On Monday, I ordered a David Meister black fitted dress with interesting ruffled detail down the front and a jeweled neckline that looked so pretty on-line. This wildcard dress, not pinned on my Pinterest board, was going to serve as a backup to the navy lace sheath.
Well, it arrived today and it has been declined. The jeweled neckline is, as our intern Marlene described it, prom-y. Frankly, the jeweled neckline looked cheap and the whole thing was just bad. I didn’t even show the bride before sealing it back into the box to go back to its home at Saks Fifth Avenue.
I promised a twitter fashion show, but I don’t want to dignify the dress by trying it on. However, I am happy share this photo of the offending neckline.
Fingers are crossed that the navy lace works out better (and that it isn’t 85 degrees on the day of the wedding).
After much deliberation and internal questioning over my guest of a wedding style dilemma, I went with my gut and ordered the top contender: the dark teal (navy in my book) DVF Zarita Lace Dress. I had also intended to order the dress that was runner-up in my head all day, the red Alice + Olivia Esme Ruched Dress, but then some late night activity had me second guessing this as my sure second choice. By way of backup, the Nicole Miller Open Back Jersey Sheath Dress had been running a steady third place (safety school position) if neither of these options work, but now it has easily slipped to fourth place. (See, Alison, I can depart from my comfort zone.)
What dress has jumped ranks to grab my attention?
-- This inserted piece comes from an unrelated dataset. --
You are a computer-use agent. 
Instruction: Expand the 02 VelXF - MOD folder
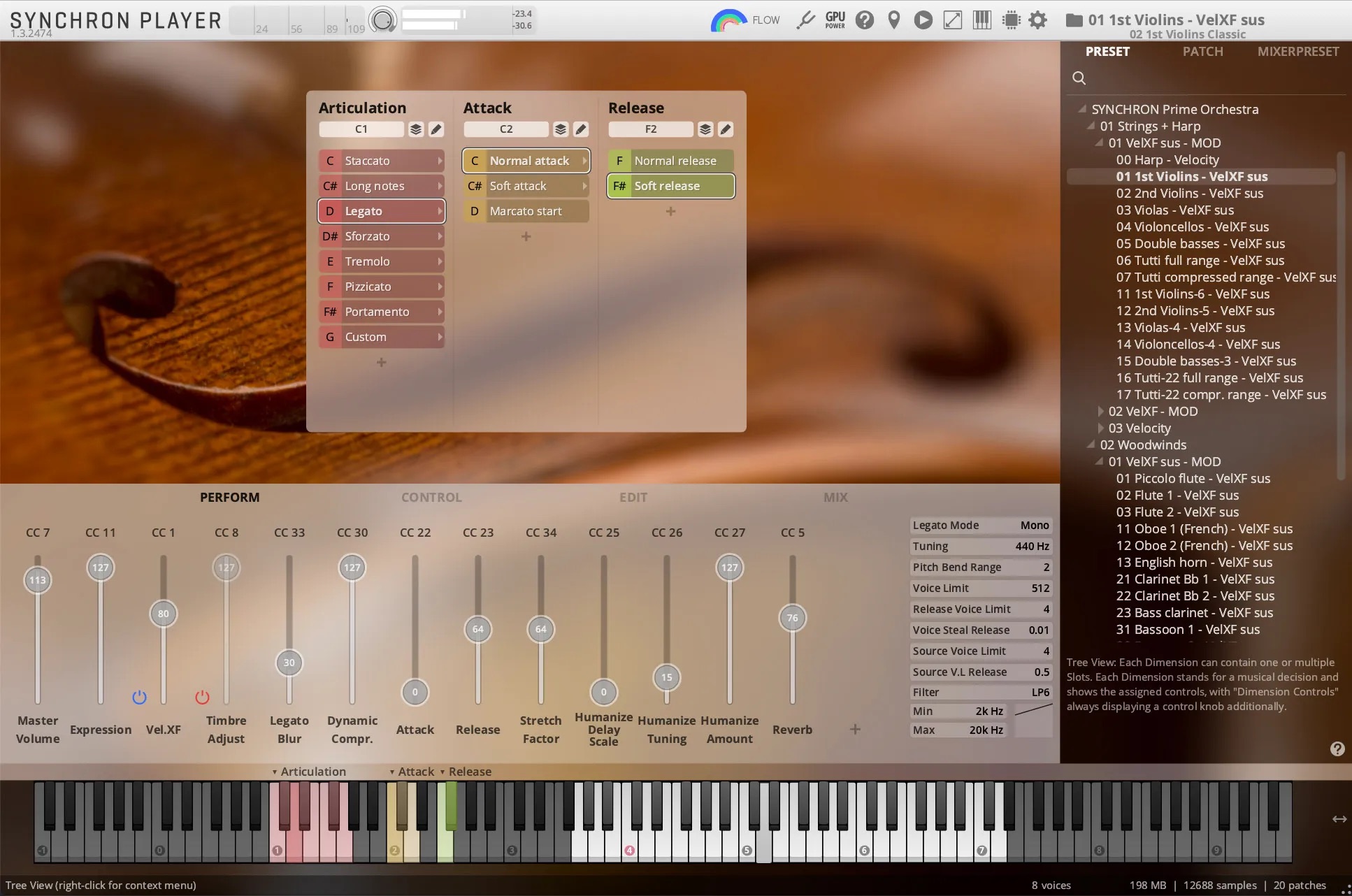coord(1100,412)
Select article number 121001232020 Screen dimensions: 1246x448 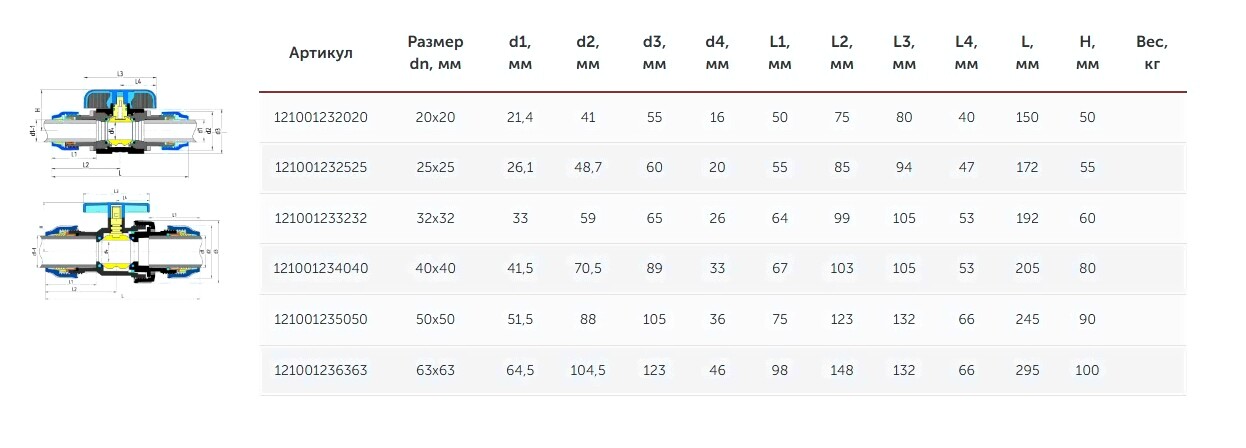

The Black Halo Alexandra Sheath Dress, pinned by two contributors, Elizabeth, a childhood friend I haven’t seen in probably 20 years (but she gets my style nonetheless) and KC, my DC fashion crush for her gorgeous yet effortless chic.
How did I narrow down 79 pins (with a few repeats) to a handful of dresses?
First I eliminated silhouettes that I didn’t think would be totally flattering on me (though I appreciate the aesthetic of the pinners who thought they would work on my frame). And while a number of orange dresses were presented as options, the shade didn’t feel right for the occasion. (And remember, green is my new orange.) I considered for about 45 seconds a totally budget-busting option suggested by Allie of Wardrobe Oxygen, but the financial planning gods mercifully ensured it’s no longer available in my size. (Although their rivals, the fashion gods, did in the process lead me to my future second wedding dress, if I ever go down that road again.)
I thought for a long time about the Xscape Ruffle Collar Stretch Satin Sheath Dress but I was afraid the taffeta combined with the style was too bridesmaid-y. I’d have considered it if I could have also bought these ridiculously out of the question shoes to go with it. Of these Prada pumps the financial planning gods would most certainly not approve.